> **COMPLETE THE FOLLOWING**
A. Answer these questions from the CARES Act text below, ignoring the data:
(i) What period does the sequestration relief cover?
(ii) Within how many calendar days of receiving a request will each Medicare Administrative Contractor work to review and issue payments?
(iii) How many days after issuance must most non-hospital providers and suppliers begin repaying accelerated funds?
B. Could you write what comes next in the CARES Act text below, picking up after its final sentence and leaving the data aside?

***** DOCUMENT EXCERPT *****

The CARES Act, the phase 3 federal legislation addressing the COVID-19 crisis that was signed into law March 27, includes two key provisions for Medicare Part A and Part B providers and suppliers:
- The Act provides sequestration relief for the period of May 1, 2020 to December 31, 2020, a pause in reimbursement reductions that should result in an average 2 percent increase in Medicare reimbursement throughout the eight-month period.
- The Centers for Medicare & Medicaid Services (CMS) has expanded its Accelerated and Advance Payment Program (AAPP), which is designed to advance funds when there is a disruption in claims submission or claims processing, to a broader group of providers and suppliers for the duration of the public health emergency.
About the AAPP expansion
The AAPP expansion, as distinguished from the SBA loan programs addressed by the legislation, allows eligible providers and suppliers to request up to 100 percent of their Medicare payments in advance for a three-month period. Certain types of hospitals are eligible for additional relief. Given what is known today, each state-specific Medicare Administrative Contractor (MAC) to which a provider or supplier must apply will work to review and issue payments within seven calendar days of receiving the request.
Most non-hospital providers and suppliers will not be required to start repayments of accelerated funds until 120 days after the date of issuance. In the interim, all Medicare claims within that 120-day window will be paid in full. At the end of the 120-day period, claims submitted by a provider or supplier will go to offset its advanced balance until the balance is paid in full or 210 days after funding, whichever comes first. The repayment will be applied automatically.

***** DATA EXCERPT *****

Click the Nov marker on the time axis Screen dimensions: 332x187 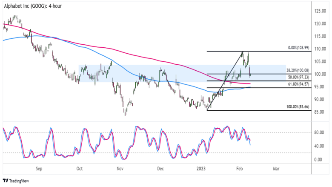pyautogui.click(x=120, y=169)
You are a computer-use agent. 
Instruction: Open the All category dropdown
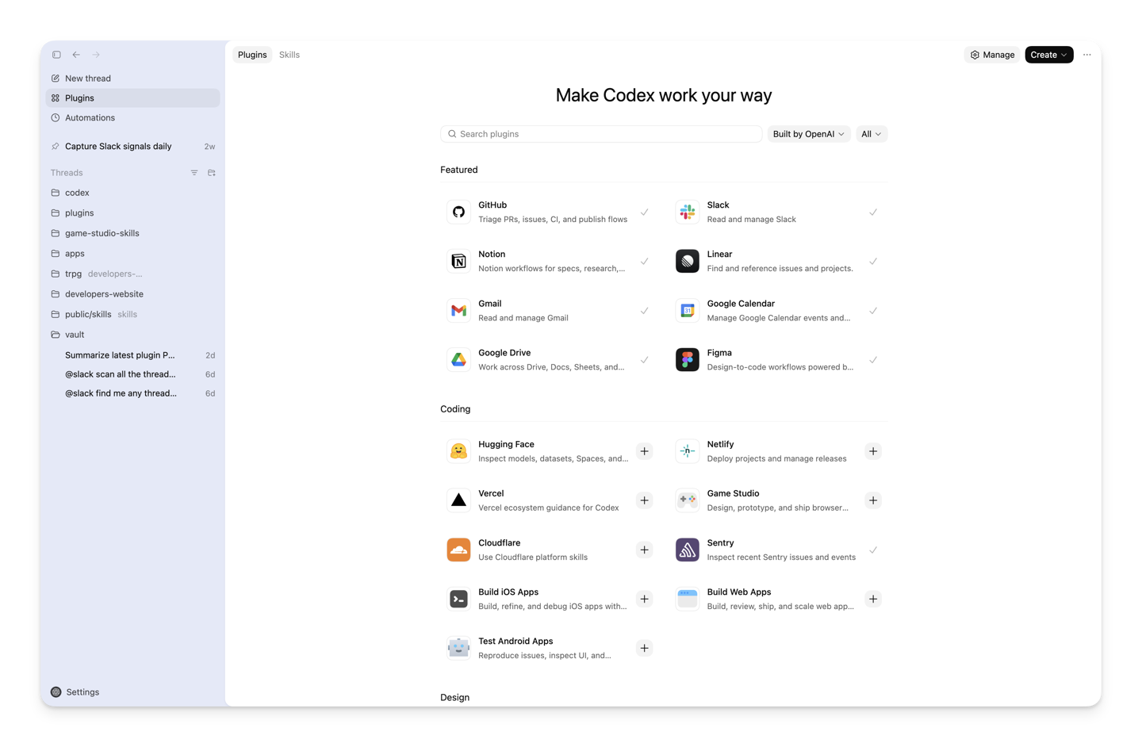(871, 133)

*****

> **YOUR WRITTEN ANSWERS**
A.
(i) May 1, 2020 to December 31, 2020
(ii) Seven calendar days
(iii) 120 days

B.
Submission forms can be found on each individual MAC website, and will vary by contractor. The required Information should be easy to access, and the only calculation are the Medicare payment amounts for the three-month period. Electronic submissions are available, and will reduce processing time, but requests can also be submitted by fax, email, or mail.
While a Paycheck Protection Program (PPP) loan might be more attractive to some organizations, given that the anticipated loan forgiveness would typically cover the majority of private practice overhead, the AAPP program may offer:
- More immediate near-term financing to carry a practice before PPP loans are funded
- Additional funding should the PPP funds be insufficient to carry the provider
- The advantage of no stated limitations on how loan proceeds may be used
- A virtually interest-free loan for 120 days
Given that these funds must be repaid in a relatively short time frame, it is essential that each practice considers such factors as practice size; specialty; the revenue mix among Medicare, private-pay, and third-party reimbursements; current and future 2020 cash flow planning; seasonality; and physician compensation allocations and formulas.